Angry and impatient as the Fracking industry may be with New York State, we have a moment to examine whether our media has properly characterized the Fracking issue. Fracking cannot proceed without the completion of the SGEIS report and that report cannot proceed until the health impact analysis review is complete; so we have a little time. We should use it wisely.
Mainstream media presents the Fracking issue as if two opposing groups in our state are fighting about our energy future, a debate that is only concerned about reaping the harvest of this new drilling process from within the larger context of a US Fracking boom. But that is not correct. I suggest that our energy policy in New York has been hijacked by a single-mindedness about Fracking solving our energy and security issues. New York State already has an energy policy, which is going to go into effect soon—and it doesn’t even include Fracking.
Governor Andrew Cuomo’s The New York Energy Highway blueprint gets hidden behind all the media preoccupation about Fracking. In it Cuomo addresses our state’s future energy needs while addressing Climate Change. The Blueprint updates our electric grid to a smart grid, increases renewable energy (provided federal help doesn’t pull away), includes programs to help citizens conserve energy, provides a lot of jobs, and limits greenhouse gas emissions. Tragically, if the federal tax extension for wind is allowed to expire this year Cuomo’s plan will languish.
So, why is the Fracking tail wagging the energy dog? Why hasn’t mainstream media focused on educating the public about the importance of saving energy and helping renewable energy as this plan calls for-- instead of Fracking? Why is Cuomo’s new energy plan invisible to the media and the public, while Fracking, which we don’t need, looms? Why is the Fracking industry’s hysteria about lives and livelihoods in New York State allowed to go unchallenged, when actually we have a plan that addresses all these issues?

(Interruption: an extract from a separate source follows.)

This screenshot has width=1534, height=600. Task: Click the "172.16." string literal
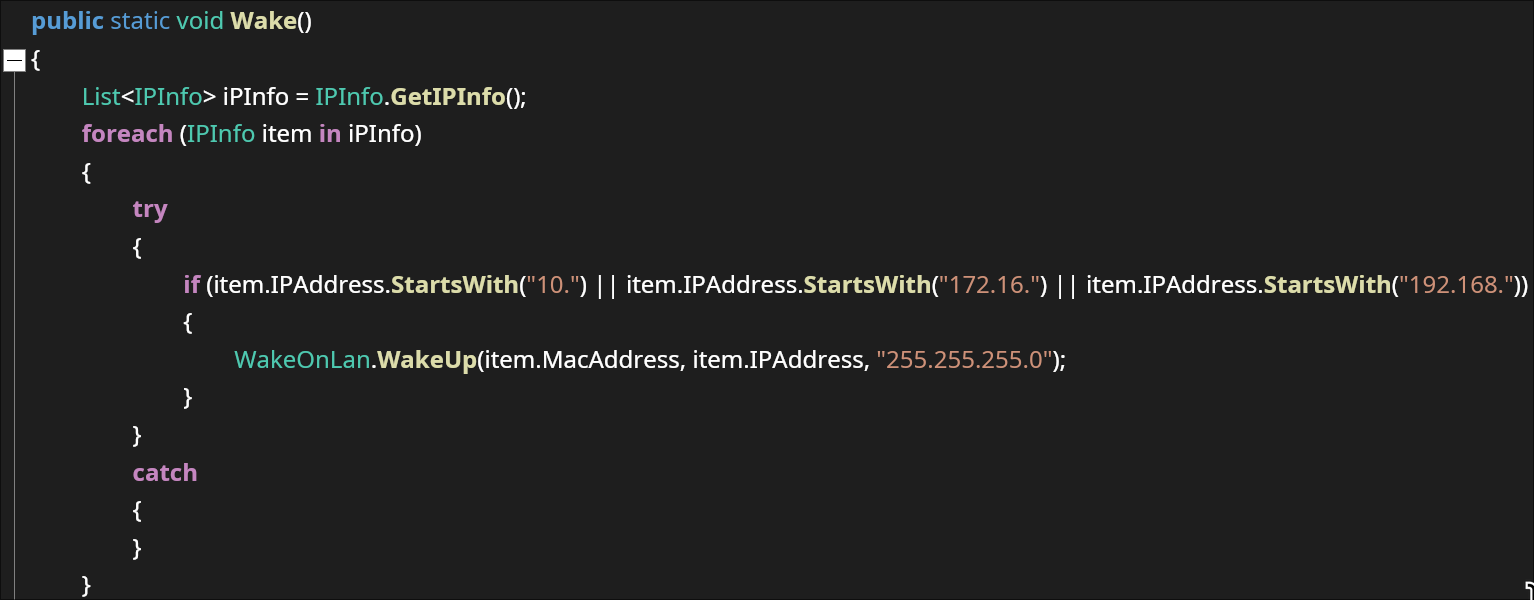986,285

Why are we talking about Climate Change, our energy future, and Fracking in the reverse order of their importance?The federal government has not resolved extension of key supports for some of these advanced technologies, which may affect the ability of some projects to advance. (Blueprint , Page 67)
Maybe we should have a real debate about this issue. Some think we’ve been having that debate for the last four years. But as Gandhi was once asked what he thought about western civilization, I think a debate on energy as our state adapts to Climate Change would be a ‘good idea.’ Instead, everyone has been slinging mud at each other from their silos under the guise of ‘science’, when the bigger issue of sustainability in a warming world has been avoided altogether.
You cannot come away from Ken Burn’s ‘The Dust Bowl’, about mankind’s greatest environmental disaster, without wondering why the Midwest farmers thought they could solve their calamity by working harder at doing the same thing that was destroying their environment and their livelihood. Somehow we have to stop using more fossil fuels as a solution to Climate Change. Somehow we have to stop a single industry from being our future’s decider.
We here in the twenty-first century should seriously consider the further use of fossil fuels in the context of Climate Change. Not as a singular issue about an industry enjoying disproportionate attention in our media because of its wealth, tax advantages, and ability to promise a cheap solution to a world-wide disaster they are in part responsible for.
If we continue business as usual in this debate on Fracking in New York State, we will end up as the other states have: benefitting a few at the cost of the many, and the many to come. However, if we stop doing what is destroying our chances for a future, New York State could be a beacon of hope in a world mad over quick, cheap, impossible solutions to a very complex problem called Climate Change--rather than just another Fracking victim.